Nevada borders Arizona and Utah and is within driving distance to everything from the Hoover Dam to dinosaur tracks. Those looking for an escape will find a welcome sanctuary in Mother Nature after a week of partying in Vegas. Here’s how to make the most of a 4-day road trip to and from Las Vegas, Nevada.
Day 1: Visit Zion National Park
Zion National Park is famous for several trails, including the Narrows and the gravity defying Angel’s Landing hike. It’s only about an hour and half outside of Vegas and can be easily reached by car. Parking fills up early, so try to get there the night before if possible to get an early morning start. There is a complimentary shuttle service that takes you to and from the different trailheads, and a restaurant midway along the stops.
Afterwards, start heading east, back into Arizona. Rest for the night, you’re sure to be wiped after a long day of hiking.
Day 2: Go to Page, Arizona
Page, Arizona is home to stunning natural beauty.
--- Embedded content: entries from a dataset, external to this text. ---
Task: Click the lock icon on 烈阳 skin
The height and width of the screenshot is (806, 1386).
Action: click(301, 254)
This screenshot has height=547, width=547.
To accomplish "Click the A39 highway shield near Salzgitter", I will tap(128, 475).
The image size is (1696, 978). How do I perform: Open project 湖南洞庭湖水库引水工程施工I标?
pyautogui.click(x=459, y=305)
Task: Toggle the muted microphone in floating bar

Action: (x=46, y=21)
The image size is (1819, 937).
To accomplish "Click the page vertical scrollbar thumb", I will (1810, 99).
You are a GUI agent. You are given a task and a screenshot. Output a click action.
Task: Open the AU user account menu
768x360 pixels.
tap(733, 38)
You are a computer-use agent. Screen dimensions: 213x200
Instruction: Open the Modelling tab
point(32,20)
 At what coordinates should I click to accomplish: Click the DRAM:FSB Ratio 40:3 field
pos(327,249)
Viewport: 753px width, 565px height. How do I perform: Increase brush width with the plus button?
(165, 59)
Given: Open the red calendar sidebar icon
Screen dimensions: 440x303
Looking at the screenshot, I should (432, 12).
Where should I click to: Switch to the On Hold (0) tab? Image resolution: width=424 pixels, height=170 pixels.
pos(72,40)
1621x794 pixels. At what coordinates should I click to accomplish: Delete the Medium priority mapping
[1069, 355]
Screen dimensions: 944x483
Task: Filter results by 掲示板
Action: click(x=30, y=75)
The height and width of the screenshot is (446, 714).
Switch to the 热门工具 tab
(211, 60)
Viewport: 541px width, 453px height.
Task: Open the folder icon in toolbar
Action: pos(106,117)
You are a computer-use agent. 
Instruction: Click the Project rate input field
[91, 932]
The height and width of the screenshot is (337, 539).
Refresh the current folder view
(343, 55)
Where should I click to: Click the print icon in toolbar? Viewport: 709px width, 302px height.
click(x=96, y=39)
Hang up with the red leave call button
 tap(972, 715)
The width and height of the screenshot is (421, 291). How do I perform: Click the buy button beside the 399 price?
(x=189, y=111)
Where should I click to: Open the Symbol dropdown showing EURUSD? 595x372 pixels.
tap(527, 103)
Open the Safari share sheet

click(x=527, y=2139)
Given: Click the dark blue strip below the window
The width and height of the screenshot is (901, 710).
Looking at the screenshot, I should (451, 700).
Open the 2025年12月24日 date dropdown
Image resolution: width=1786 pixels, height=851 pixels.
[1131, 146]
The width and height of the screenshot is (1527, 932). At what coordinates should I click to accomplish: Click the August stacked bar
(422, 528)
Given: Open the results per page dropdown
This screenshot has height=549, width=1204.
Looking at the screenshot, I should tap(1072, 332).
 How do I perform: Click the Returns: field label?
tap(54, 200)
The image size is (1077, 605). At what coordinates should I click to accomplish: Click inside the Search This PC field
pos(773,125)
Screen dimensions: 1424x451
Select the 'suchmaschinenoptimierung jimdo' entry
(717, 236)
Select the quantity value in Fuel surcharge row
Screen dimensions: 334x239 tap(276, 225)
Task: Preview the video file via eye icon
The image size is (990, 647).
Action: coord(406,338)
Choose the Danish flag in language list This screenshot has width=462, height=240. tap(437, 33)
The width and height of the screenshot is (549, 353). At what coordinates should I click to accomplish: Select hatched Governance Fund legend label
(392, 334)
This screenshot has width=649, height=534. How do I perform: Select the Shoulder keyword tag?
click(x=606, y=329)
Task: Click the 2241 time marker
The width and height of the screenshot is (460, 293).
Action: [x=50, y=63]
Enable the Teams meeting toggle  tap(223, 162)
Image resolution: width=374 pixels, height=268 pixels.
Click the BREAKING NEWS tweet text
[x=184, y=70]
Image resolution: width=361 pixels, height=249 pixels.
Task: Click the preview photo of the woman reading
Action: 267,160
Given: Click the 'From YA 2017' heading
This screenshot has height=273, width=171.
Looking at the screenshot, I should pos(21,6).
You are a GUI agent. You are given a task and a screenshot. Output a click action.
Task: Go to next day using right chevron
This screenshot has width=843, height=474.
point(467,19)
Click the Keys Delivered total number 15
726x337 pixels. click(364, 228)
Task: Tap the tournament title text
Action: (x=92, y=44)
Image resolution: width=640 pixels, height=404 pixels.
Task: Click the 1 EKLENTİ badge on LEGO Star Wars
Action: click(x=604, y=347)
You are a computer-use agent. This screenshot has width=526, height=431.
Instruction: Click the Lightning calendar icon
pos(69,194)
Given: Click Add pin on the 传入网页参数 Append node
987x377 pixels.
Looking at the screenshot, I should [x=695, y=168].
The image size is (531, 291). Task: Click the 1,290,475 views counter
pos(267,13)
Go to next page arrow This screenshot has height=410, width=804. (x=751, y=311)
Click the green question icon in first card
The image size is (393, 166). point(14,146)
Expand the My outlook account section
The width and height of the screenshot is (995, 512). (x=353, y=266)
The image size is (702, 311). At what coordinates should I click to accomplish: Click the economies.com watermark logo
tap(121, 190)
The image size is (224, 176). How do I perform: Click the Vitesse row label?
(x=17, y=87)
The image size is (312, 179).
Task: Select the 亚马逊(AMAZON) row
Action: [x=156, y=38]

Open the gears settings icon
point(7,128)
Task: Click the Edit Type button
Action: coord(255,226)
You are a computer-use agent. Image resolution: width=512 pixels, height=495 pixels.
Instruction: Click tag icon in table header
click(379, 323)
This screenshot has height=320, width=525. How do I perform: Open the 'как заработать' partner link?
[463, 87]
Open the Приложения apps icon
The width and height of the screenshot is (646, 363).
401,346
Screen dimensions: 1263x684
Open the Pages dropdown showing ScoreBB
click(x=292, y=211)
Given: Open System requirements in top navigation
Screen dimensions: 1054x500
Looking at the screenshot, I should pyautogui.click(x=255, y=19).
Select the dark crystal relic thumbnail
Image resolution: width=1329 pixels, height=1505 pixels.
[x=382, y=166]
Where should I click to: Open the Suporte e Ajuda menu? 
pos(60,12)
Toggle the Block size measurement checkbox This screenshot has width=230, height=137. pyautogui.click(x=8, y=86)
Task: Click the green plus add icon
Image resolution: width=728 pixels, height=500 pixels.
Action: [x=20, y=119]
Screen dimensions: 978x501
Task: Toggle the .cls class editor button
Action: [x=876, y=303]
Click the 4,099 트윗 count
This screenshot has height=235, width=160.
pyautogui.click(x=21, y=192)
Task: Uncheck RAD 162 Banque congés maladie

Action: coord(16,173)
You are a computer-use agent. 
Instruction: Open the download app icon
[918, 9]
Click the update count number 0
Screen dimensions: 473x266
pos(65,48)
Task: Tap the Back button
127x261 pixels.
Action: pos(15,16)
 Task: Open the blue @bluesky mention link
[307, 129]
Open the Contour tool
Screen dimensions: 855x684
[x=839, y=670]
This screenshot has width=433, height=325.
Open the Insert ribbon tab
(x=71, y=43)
It has sunset views of red rocks and Horseshoe Bend, a horseshoe-shaped river that has a constant stream of admirers people posed along its perimeter. You can also visit Lake Powell Tribal Park to see Upper and Lower Antelope Canyon, slot canyons on Navajo territory that are highly photographed and in demand. You can also take a tour of the surrounding canyons, such as Owl Canyon, where if you’re lucky you’ll spot one of the resident owls.
Start with Upper Antelope Canyon and aim for a 10:30am tour so you’ll be primed to capture sunbeam shots. Then head to the Lower Antelope Canyon tour immediately afterwards. It’s about a 10 minute drive away and there are only two tour providers that grant access. Finish your day at Horseshoe Bend, beating the sunset crowds while still capturing glare-free panoramic photos. Once you’re done, head to Williams, Arizona, where you’ll find the most affordable hotels to stay in near the Grand Canyon.
Day 3: Hike The Grand Canyon
The Grand Canyon was on the cover of Oprah’s Year of Adventure issue, and with good reason, It’s the most expansive and awe-inspiring place on the West Coast, making you suddenly aware of your size and place in the universe. It has a way of humbling you, and testing your endurance. The South Kaibib Trail is a great way for beginner hikers to experience the canyon from within, hiking past Ooh-Ah point to Cedar Ridge and perhaps seeing a mule or two along the way.
There are several lookout points around the visitor’s center area, and you can join the masses there for pictures before leaving if you want to walk around more. It will seem insanely crowded, however, after you’ve had your moment in the Canyon. You can choose where to stay tonight. I picked Laughlin because it was centrally located between The Grand Canyon and Vegas and I didn’t want to pay Grand Canyon lodging rates. My room in Henderson was only $26 for the night compared to my $120 Days Inn rental in Williams. The main point is that you find a comfy place to rest and celebrate your recent hiking achievements.
Day 4: Explore Seven Magic Mountains outside Las Vegas
Take this day to sleep in, have a late breakfast and lounge. When you’re ready, head to Henderson, Nevada to see Seven Magic Mountains, a temporary art installation on display until 2018. If you have time, stop by the High Roller at the Linq Promenade in Vegas for farewell views of the city. Then, head to the airport and return your rental car, your adventure is over.
Four days is plenty of time to explore the Vegas area. If you have more time, look into adding Bryce Canyon in Utah to your list, or stopping by more canyons in and around the Page area.